Items listed in a dataset:
+++
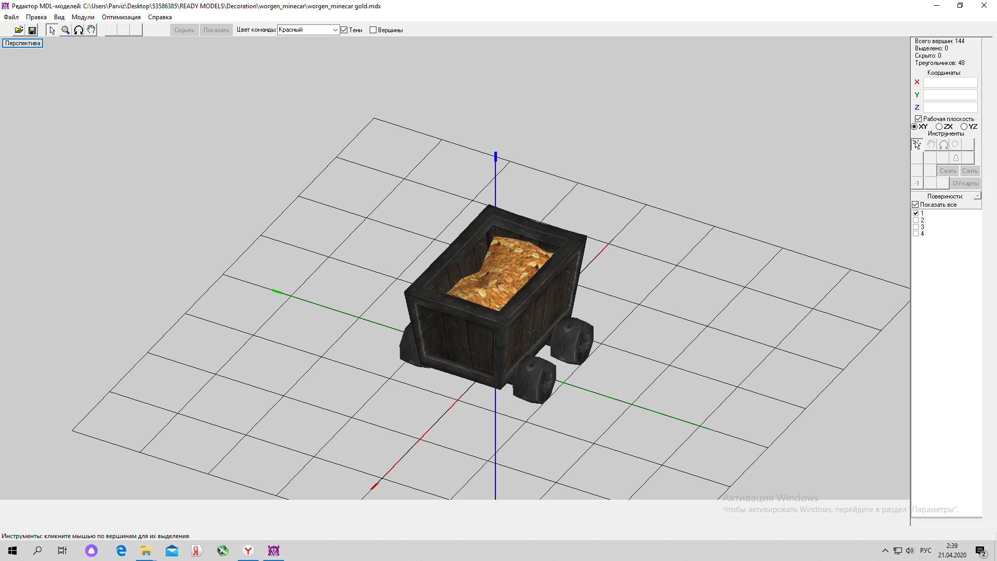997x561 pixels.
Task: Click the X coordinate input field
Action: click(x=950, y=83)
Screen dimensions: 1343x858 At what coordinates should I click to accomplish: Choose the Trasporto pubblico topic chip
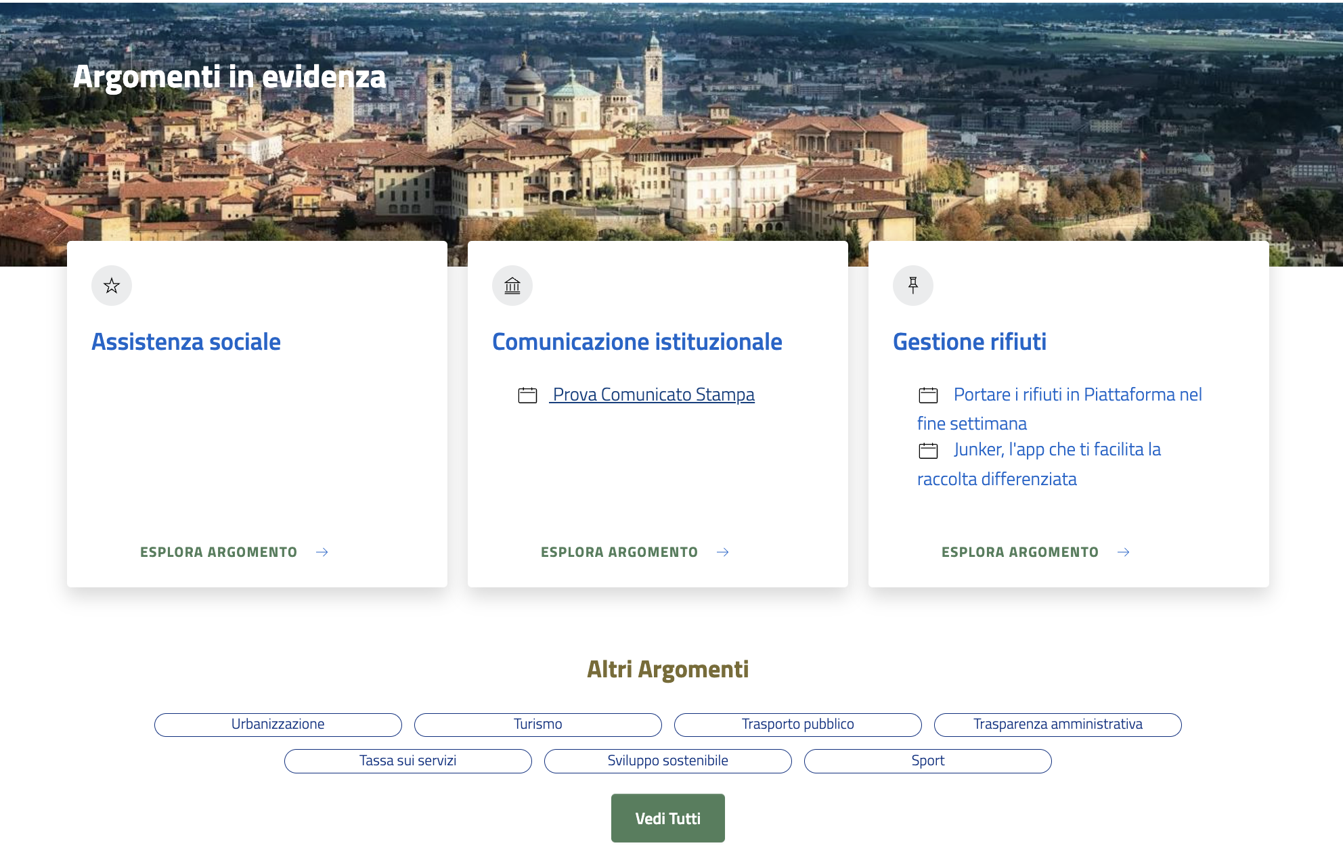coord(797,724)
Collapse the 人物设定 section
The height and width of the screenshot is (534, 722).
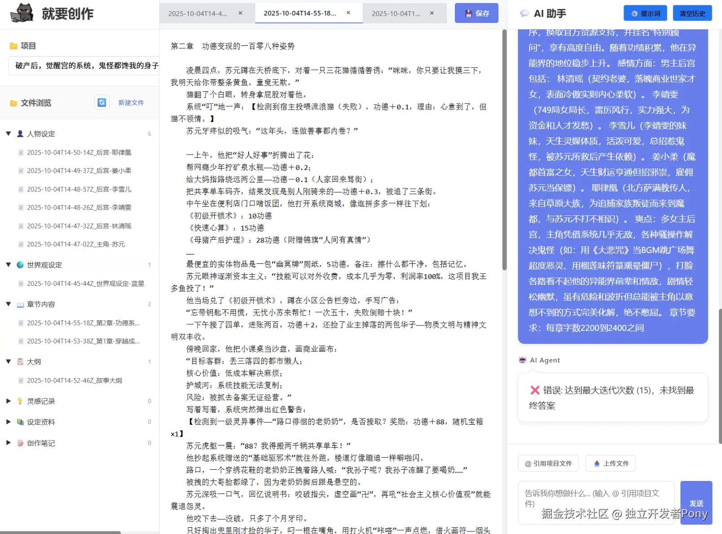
+++
Exercise instructions: Your answer must consist only of the lines from the one containing "Screen dimensions: 1343x858" through the end of the entries, restated word for word, with no pictures.

Output below:
Screen dimensions: 1343x858 At what coordinates should I click to accomplish: Choose the Trasporto pubblico topic chip
coord(797,724)
Collapse the 人物设定 section
The height and width of the screenshot is (534, 722).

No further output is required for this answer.